(Entries taken from a collection)
★ ★ ★ ★ ★
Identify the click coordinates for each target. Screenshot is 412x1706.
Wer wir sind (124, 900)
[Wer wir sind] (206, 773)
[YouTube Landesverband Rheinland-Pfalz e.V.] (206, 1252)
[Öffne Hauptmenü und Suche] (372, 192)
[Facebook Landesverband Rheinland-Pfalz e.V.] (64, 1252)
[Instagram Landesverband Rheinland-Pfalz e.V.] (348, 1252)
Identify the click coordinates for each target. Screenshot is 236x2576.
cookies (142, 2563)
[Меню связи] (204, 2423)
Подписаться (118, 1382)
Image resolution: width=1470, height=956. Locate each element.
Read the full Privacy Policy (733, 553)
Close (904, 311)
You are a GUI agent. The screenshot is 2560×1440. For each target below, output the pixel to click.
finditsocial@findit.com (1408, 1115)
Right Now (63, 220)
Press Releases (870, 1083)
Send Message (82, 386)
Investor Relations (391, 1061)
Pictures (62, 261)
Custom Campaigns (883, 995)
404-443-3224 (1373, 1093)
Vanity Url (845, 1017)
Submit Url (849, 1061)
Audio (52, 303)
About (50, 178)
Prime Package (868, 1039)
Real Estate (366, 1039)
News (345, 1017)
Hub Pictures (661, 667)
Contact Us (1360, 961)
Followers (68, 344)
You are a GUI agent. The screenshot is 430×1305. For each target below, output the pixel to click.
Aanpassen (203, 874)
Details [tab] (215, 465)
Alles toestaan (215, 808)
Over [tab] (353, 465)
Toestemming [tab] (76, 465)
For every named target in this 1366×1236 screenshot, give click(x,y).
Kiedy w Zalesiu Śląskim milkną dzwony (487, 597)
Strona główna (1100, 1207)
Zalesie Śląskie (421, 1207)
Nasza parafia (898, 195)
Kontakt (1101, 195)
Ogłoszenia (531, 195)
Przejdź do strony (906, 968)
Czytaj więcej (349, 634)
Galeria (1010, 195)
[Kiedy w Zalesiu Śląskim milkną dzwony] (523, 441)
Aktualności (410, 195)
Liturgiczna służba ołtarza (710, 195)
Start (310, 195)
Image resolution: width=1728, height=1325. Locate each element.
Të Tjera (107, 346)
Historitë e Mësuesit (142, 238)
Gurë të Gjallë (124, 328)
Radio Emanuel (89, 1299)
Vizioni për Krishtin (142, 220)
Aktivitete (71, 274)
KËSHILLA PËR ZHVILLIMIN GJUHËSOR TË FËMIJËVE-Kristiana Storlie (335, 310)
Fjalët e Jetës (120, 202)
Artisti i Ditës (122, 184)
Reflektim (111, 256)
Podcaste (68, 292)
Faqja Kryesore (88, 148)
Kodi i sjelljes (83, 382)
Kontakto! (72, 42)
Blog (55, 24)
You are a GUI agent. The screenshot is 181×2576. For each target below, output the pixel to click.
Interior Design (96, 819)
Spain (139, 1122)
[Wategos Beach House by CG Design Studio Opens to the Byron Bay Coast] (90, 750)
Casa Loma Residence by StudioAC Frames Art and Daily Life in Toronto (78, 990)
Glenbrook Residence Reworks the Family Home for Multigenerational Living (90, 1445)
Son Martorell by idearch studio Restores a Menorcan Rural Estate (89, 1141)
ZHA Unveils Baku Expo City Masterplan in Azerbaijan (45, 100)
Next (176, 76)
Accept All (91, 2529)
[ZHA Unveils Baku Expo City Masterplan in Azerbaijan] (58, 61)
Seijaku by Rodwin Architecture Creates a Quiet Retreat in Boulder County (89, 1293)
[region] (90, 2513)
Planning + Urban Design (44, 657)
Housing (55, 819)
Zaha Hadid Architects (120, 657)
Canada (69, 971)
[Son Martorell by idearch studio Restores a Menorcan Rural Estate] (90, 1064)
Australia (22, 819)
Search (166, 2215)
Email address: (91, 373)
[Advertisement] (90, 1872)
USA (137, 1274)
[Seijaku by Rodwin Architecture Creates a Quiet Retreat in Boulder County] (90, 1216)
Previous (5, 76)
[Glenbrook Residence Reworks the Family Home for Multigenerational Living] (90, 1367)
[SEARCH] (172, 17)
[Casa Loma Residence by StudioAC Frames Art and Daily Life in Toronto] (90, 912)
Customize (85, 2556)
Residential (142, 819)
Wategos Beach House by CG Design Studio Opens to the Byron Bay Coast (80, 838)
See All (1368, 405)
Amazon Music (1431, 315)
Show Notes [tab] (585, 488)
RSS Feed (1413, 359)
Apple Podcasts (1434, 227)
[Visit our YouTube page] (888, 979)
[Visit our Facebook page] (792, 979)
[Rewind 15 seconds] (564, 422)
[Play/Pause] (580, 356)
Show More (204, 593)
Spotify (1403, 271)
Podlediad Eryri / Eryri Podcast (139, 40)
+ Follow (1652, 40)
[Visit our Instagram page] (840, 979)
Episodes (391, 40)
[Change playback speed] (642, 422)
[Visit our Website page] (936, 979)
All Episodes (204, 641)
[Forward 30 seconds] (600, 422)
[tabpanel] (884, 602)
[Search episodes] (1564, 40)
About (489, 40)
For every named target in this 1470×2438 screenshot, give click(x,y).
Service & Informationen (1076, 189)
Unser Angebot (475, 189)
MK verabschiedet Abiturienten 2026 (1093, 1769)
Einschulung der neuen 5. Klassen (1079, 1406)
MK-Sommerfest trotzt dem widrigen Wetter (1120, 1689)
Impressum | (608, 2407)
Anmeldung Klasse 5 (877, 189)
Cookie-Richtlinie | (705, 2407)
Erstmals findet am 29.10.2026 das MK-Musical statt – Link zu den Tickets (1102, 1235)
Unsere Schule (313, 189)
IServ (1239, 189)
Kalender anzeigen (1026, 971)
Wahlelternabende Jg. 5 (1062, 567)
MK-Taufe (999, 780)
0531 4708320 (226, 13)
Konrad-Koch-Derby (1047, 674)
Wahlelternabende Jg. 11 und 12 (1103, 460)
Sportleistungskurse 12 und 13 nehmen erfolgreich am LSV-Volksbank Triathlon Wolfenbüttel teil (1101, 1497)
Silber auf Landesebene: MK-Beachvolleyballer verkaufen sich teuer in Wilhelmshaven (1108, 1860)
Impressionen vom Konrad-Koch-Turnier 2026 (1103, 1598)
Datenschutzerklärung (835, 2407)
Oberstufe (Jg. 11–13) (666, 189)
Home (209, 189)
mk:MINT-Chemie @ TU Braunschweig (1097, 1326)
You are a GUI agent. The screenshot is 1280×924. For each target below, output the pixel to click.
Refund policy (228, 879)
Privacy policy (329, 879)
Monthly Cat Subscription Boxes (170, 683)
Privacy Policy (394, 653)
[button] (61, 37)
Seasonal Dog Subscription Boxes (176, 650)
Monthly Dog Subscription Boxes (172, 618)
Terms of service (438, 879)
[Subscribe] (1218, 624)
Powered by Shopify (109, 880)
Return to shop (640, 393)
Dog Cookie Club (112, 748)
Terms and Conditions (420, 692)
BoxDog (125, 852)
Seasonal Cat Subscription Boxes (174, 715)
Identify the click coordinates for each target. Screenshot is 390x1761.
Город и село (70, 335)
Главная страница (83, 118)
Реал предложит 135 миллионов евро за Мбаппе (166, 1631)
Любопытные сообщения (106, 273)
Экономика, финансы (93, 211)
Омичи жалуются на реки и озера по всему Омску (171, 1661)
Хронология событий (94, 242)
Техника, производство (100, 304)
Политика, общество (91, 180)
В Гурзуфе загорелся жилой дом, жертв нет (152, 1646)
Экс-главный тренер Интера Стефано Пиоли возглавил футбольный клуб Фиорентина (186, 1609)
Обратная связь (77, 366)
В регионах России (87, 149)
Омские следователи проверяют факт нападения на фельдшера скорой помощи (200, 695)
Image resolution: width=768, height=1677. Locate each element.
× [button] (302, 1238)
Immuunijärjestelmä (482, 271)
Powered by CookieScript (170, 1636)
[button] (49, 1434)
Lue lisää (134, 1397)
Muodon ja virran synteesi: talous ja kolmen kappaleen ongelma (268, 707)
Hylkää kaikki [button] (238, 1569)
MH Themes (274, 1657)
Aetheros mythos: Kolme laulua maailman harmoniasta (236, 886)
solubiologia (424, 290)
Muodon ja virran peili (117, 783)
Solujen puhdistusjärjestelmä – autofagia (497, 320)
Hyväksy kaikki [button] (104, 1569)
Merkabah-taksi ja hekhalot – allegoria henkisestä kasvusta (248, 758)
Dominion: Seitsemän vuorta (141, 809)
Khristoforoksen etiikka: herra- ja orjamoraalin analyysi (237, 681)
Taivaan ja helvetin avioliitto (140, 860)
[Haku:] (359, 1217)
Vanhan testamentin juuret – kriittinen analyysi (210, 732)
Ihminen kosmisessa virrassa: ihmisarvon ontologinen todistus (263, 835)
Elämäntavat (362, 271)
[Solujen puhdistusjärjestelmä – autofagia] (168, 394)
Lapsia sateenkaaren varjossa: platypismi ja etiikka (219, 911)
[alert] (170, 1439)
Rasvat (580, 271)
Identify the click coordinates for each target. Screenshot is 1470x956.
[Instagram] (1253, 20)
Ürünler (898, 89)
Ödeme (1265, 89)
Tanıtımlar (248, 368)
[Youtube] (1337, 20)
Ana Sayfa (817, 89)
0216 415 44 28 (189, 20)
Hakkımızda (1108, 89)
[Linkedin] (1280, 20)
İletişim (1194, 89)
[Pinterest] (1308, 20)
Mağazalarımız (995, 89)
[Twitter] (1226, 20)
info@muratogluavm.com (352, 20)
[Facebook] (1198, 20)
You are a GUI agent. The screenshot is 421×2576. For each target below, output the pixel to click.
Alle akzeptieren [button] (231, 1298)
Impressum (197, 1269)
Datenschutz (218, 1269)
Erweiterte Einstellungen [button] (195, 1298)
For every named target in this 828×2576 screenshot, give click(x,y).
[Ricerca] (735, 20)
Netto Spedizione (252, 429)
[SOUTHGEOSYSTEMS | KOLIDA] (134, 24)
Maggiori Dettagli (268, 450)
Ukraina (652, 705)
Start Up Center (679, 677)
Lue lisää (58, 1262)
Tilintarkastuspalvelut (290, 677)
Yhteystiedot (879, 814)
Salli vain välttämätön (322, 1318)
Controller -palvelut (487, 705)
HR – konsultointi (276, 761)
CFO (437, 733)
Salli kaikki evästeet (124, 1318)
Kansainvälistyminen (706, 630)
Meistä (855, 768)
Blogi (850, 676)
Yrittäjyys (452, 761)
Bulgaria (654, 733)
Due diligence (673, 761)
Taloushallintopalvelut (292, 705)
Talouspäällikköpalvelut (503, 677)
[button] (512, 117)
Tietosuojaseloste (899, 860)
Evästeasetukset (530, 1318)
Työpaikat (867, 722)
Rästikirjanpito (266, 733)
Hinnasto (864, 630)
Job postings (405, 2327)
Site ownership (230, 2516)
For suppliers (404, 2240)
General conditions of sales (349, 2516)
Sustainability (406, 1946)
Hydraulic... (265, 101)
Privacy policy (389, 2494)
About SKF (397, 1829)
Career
★ ★ ★ ★ ★
What is required:
Copy the stretch of the records above that runs from the line with "MH Themes (274, 1657)" through the line with "Khristoforoksen etiikka: herra- ja". Both end lines belong in the copy, and nothing else does.

Answer space:
MH Themes (274, 1657)
Aetheros mythos: Kolme laulua maailman harmoniasta (236, 886)
solubiologia (424, 290)
Muodon ja virran peili (117, 783)
Solujen puhdistusjärjestelmä – autofagia (497, 320)
Hyväksy kaikki [button] (104, 1569)
Merkabah-taksi ja hekhalot – allegoria henkisestä kasvusta (248, 758)
Dominion: Seitsemän vuorta (141, 809)
Khristoforoksen etiikka: herra- ja orjamoraalin analyysi (237, 681)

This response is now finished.